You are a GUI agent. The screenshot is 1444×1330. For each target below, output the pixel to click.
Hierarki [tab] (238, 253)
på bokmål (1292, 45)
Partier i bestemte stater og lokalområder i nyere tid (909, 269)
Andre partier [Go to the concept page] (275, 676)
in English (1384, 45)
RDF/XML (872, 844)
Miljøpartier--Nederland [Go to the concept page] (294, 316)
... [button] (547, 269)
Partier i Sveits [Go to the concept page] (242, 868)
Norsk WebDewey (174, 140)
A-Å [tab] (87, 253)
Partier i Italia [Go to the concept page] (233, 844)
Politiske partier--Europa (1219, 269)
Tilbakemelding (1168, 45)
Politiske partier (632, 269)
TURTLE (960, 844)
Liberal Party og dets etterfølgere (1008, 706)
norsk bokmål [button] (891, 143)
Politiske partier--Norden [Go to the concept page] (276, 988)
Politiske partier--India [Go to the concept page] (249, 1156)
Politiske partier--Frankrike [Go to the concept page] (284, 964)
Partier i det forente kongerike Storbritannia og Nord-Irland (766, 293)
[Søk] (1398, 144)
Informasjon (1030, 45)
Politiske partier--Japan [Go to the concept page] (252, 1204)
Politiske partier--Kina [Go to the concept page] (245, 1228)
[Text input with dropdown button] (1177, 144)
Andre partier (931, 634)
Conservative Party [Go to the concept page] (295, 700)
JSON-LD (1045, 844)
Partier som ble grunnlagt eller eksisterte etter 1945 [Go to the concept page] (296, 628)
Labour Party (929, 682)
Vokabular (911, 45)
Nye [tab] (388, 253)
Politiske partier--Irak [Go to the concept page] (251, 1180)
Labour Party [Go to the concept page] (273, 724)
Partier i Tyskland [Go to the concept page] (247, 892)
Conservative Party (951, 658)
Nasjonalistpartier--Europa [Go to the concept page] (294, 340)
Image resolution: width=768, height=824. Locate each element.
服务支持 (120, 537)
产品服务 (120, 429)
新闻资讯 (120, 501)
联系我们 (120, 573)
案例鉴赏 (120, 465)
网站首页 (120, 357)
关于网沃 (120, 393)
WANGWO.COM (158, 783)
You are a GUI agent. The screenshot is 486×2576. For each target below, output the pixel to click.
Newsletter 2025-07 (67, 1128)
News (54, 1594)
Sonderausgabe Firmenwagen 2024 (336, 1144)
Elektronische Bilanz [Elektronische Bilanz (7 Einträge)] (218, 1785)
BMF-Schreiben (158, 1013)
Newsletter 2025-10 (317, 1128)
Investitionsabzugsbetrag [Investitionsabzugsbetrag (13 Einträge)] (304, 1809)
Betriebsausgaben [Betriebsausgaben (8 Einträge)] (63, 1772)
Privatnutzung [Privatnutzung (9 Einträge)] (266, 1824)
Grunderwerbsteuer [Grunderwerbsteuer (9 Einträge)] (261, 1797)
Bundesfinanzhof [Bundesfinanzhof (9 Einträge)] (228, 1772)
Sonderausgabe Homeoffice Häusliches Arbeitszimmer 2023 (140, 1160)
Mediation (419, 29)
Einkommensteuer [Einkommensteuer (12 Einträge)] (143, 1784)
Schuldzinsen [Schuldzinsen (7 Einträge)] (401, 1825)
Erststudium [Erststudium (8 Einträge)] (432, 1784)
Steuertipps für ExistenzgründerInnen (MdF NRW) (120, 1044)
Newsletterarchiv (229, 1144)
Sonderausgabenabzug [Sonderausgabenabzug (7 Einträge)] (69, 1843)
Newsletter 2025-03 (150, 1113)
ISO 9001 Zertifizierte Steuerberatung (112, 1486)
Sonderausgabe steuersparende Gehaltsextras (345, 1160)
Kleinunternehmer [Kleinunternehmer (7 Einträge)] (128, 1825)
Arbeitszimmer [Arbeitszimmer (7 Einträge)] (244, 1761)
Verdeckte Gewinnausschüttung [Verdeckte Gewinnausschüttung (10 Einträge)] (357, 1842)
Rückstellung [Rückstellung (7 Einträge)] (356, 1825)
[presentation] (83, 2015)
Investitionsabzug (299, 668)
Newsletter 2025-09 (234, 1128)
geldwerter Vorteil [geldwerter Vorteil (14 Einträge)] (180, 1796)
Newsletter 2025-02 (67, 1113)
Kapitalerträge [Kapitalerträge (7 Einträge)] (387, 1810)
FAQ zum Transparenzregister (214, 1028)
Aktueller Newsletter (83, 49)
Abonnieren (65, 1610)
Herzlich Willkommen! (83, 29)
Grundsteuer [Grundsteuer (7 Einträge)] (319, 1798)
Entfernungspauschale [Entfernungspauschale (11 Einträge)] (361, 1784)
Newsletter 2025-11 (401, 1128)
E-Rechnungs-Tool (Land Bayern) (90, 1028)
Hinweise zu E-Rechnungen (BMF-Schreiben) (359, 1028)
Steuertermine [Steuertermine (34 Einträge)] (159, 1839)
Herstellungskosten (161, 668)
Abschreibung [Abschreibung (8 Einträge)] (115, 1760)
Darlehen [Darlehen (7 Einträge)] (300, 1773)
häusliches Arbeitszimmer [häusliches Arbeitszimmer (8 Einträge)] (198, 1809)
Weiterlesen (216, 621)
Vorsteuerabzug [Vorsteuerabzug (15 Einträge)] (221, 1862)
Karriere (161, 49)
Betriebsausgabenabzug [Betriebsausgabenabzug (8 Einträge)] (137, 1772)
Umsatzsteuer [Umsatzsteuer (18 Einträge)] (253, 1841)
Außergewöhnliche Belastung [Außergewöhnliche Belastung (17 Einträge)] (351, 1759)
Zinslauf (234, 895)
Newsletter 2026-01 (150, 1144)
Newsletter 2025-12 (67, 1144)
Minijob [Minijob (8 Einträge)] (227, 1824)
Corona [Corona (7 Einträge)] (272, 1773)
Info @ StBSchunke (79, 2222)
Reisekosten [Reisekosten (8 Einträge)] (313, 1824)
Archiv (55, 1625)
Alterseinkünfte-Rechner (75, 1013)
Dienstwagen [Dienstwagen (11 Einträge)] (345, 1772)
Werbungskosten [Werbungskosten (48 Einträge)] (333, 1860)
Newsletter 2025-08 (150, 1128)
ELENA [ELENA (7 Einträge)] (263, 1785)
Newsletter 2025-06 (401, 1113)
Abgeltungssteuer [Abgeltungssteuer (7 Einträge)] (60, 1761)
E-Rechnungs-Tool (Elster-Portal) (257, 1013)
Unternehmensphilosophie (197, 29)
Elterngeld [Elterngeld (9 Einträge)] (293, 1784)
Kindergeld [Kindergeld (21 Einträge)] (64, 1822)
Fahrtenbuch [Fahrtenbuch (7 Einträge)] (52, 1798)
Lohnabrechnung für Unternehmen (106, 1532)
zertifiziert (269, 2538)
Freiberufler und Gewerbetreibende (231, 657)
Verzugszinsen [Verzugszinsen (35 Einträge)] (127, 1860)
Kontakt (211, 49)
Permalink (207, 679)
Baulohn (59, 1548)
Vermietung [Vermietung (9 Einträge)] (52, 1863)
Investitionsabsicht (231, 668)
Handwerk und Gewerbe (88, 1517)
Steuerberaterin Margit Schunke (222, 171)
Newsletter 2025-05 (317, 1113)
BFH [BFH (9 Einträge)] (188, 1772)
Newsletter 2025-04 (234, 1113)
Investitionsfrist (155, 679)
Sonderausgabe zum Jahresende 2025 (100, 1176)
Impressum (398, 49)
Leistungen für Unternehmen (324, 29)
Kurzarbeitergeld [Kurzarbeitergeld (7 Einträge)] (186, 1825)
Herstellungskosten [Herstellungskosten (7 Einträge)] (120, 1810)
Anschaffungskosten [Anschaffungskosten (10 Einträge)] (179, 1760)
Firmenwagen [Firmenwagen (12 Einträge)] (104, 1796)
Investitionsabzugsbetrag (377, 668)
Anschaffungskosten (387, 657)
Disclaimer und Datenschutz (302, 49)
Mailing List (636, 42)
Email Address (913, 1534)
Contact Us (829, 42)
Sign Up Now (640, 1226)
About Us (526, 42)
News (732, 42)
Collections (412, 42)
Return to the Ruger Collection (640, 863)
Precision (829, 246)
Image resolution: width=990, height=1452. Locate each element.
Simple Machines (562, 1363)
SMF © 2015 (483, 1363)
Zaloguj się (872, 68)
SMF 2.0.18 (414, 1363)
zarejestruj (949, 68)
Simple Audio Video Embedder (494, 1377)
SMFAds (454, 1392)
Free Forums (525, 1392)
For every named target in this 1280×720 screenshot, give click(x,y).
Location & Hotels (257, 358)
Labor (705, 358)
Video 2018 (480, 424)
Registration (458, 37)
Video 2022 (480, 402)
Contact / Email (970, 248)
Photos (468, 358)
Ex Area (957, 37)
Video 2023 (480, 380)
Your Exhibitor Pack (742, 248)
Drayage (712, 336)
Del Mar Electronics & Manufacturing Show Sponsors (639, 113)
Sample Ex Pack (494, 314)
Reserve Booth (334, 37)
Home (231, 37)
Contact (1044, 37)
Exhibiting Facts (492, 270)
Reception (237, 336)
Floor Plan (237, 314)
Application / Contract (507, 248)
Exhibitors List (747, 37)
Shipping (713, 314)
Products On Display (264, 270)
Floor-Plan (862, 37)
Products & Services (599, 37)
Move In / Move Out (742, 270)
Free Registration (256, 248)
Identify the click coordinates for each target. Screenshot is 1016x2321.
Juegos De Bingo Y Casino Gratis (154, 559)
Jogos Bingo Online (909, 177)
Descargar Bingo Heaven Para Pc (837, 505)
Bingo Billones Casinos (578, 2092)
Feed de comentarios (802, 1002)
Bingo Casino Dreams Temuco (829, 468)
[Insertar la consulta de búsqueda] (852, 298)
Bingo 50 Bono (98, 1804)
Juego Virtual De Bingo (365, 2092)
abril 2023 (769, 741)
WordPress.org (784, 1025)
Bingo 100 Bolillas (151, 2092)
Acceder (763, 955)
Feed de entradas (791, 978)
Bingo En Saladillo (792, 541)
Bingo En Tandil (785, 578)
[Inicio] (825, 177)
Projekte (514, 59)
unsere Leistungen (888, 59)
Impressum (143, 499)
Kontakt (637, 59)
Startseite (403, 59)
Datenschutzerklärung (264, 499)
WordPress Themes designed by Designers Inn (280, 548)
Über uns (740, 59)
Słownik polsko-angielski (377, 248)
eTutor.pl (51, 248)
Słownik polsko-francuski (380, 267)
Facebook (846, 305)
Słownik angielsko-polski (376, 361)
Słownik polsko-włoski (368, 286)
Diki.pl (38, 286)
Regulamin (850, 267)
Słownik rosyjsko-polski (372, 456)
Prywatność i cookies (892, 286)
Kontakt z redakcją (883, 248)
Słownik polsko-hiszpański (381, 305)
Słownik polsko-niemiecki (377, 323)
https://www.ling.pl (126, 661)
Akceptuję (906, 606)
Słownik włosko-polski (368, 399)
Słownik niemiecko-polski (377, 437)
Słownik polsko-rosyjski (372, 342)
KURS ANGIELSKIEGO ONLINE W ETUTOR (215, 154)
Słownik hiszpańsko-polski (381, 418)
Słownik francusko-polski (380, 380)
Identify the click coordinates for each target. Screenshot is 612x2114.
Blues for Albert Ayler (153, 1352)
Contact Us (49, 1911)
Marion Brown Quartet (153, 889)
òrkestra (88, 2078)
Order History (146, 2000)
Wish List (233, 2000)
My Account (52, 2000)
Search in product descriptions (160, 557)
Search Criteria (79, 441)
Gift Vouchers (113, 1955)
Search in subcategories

▸ YOUR INSTRUCTIONS: Return the lines of the listing above, unchanged, from the line containing "Screenshot is 1016x2321." through the line containing "Gift Vouchers (113, 1955)", with both of those lines included.

▸ EXPECTED OUTPUT:
Identify the click coordinates for each target. Screenshot is 1016x2321.
Juegos De Bingo Y Casino Gratis (154, 559)
Jogos Bingo Online (909, 177)
Descargar Bingo Heaven Para Pc (837, 505)
Bingo Billones Casinos (578, 2092)
Feed de comentarios (802, 1002)
Bingo Casino Dreams Temuco (829, 468)
[Insertar la consulta de búsqueda] (852, 298)
Bingo 50 Bono (98, 1804)
Juego Virtual De Bingo (365, 2092)
abril 2023 (769, 741)
WordPress.org (784, 1025)
Bingo 100 Bolillas (151, 2092)
Acceder (763, 955)
Feed de entradas (791, 978)
Bingo En Saladillo (792, 541)
Bingo En Tandil (785, 578)
[Inicio] (825, 177)
Projekte (514, 59)
unsere Leistungen (888, 59)
Impressum (143, 499)
Kontakt (637, 59)
Startseite (403, 59)
Datenschutzerklärung (264, 499)
WordPress Themes designed by Designers Inn (280, 548)
Über uns (740, 59)
Słownik polsko-angielski (377, 248)
eTutor.pl (51, 248)
Słownik polsko-francuski (380, 267)
Facebook (846, 305)
Słownik angielsko-polski (376, 361)
Słownik polsko-włoski (368, 286)
Diki.pl (38, 286)
Regulamin (850, 267)
Słownik rosyjsko-polski (372, 456)
Prywatność i cookies (892, 286)
Kontakt z redakcją (883, 248)
Słownik polsko-hiszpański (381, 305)
Słownik polsko-niemiecki (377, 323)
https://www.ling.pl (126, 661)
Akceptuję (906, 606)
Słownik włosko-polski (368, 399)
Słownik niemiecko-polski (377, 437)
Słownik polsko-rosyjski (372, 342)
KURS ANGIELSKIEGO ONLINE W ETUTOR (215, 154)
Słownik hiszpańsko-polski (381, 418)
Słownik francusko-polski (380, 380)
Identify the click coordinates for each target. Screenshot is 612x2114.
Blues for Albert Ayler (153, 1352)
Contact Us (49, 1911)
Marion Brown Quartet (153, 889)
òrkestra (88, 2078)
Order History (146, 2000)
Wish List (233, 2000)
My Account (52, 2000)
Search in product descriptions (160, 557)
Search Criteria (79, 441)
Gift Vouchers (113, 1955)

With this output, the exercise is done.